Potential origins and clinical correlates of intermuscular alpha-band drive:
Stroke can often cause abnormal coupling and coactivation of elbow and shoulder muscles (Dewald et al. 1995), severely restricting upper limb activities. It has been suggested that damaged corticospinal pathways are maladaptively replaced by reticulospinal pathways through changes in the pontomedullary reticular formation and/or ipsilesional cortical control over it (Li et al. 2019; McPherson et al. 2018; Owen et al. 2017; Schwerin et al. 2008). Stimulation of the reticulospinal tract through acoustic startle produces a coherent alpha-band drive to the neck and upper limb muscles (Grosse and Brown 2003), and after stroke, spastic muscles receive (Dai et al. 2017) and share (Chen et al. 2018b; Lan et al. 2017) an amplified neural drive of the same frequency. Our results suggest alpha-band coherence between elbow and shoulder muscles exists even in non-disabled adults, which could mean that the pathological synergies observed in stroke are amplifications of a natural drive rather than the development of a new pathway to muscles. Further, pathological synergies coupling the elbow and shoulder muscles are made worse by abduction of the shoulder (Ellis et al. 2017; Lan et al. 2014, 2017). We also observed that coherence between shoulder and elbow muscles was, at least for some muscle pairs, notably stronger when the shoulder was abducted (elbow-up posture). This is, to our knowledge, novel evidence that the effect of shoulder abduction on intermuscular coherence/synergies observed in stroke is mirrored in non-disabled adults, and also suggests a possible reticulospinal route for the observed alpha-band intermuscular neural drive.

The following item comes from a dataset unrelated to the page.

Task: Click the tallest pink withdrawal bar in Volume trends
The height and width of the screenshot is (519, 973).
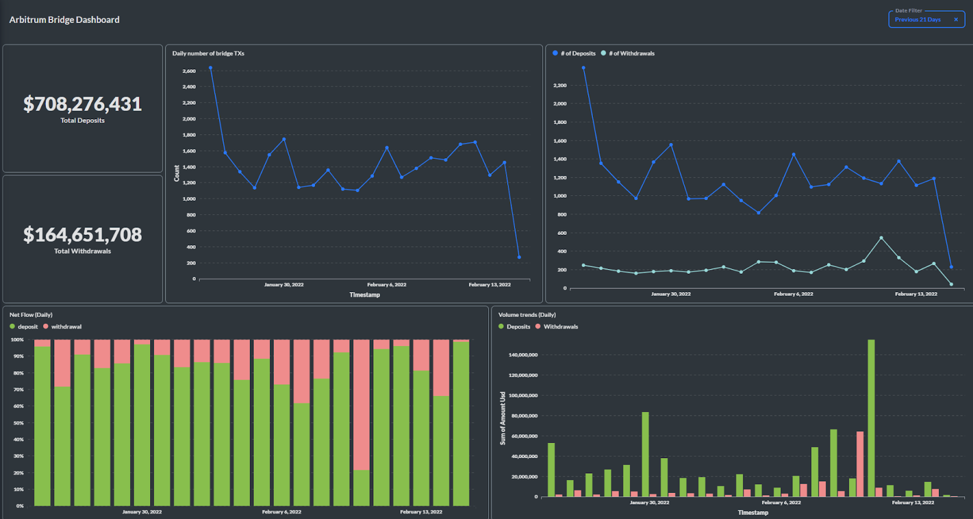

Alpha-band coherence between muscles is also amplified in Parkinson’s disease during static (Flood et al. 2019) and dynamic (Laine and Valero-Cuevas 2020) tasks, and its magnitude can be altered when a task requires a different pattern of intermuscular coordination (Laine and Valero-Cuevas 2020). We have argued that this could be a fingerprint of damage to the cerebello-thalamo-cortical circuit, which resonates at alpha-band frequencies and synchronizes with motor output through its projections to the cortex and/or pontomedullary reticular formation (Gross et al. 2002; Soteropoulos 2005; Williams et al. 2010). Dysfunction of the cerebello-thalamo-cortical circuit may also generate much of the tremor seen in Parkinson’s disease (Dirkx et al. 2016, 2017; Lefaivre 2016; Lewis et al. 2007; Madelein van der Stouwe et al. 2020; Muthuraman et al. 2018; O’Callaghan et al. 2016) and even essential tremor (Bareš et al. 2012; Buijink et al. 2015; Louis 2018). It’s also critical for the planning, timing, and coordination of multi-muscle activities (Bodranghien et al. 2016; Diedrichsen et al. 2007; Manto et al. 2012; Nashef et al. 2018, 2019) and perhaps unsurprisingly, its altered function in Parkinson’s disease influences muscle synergies (Mileti et al. 2020).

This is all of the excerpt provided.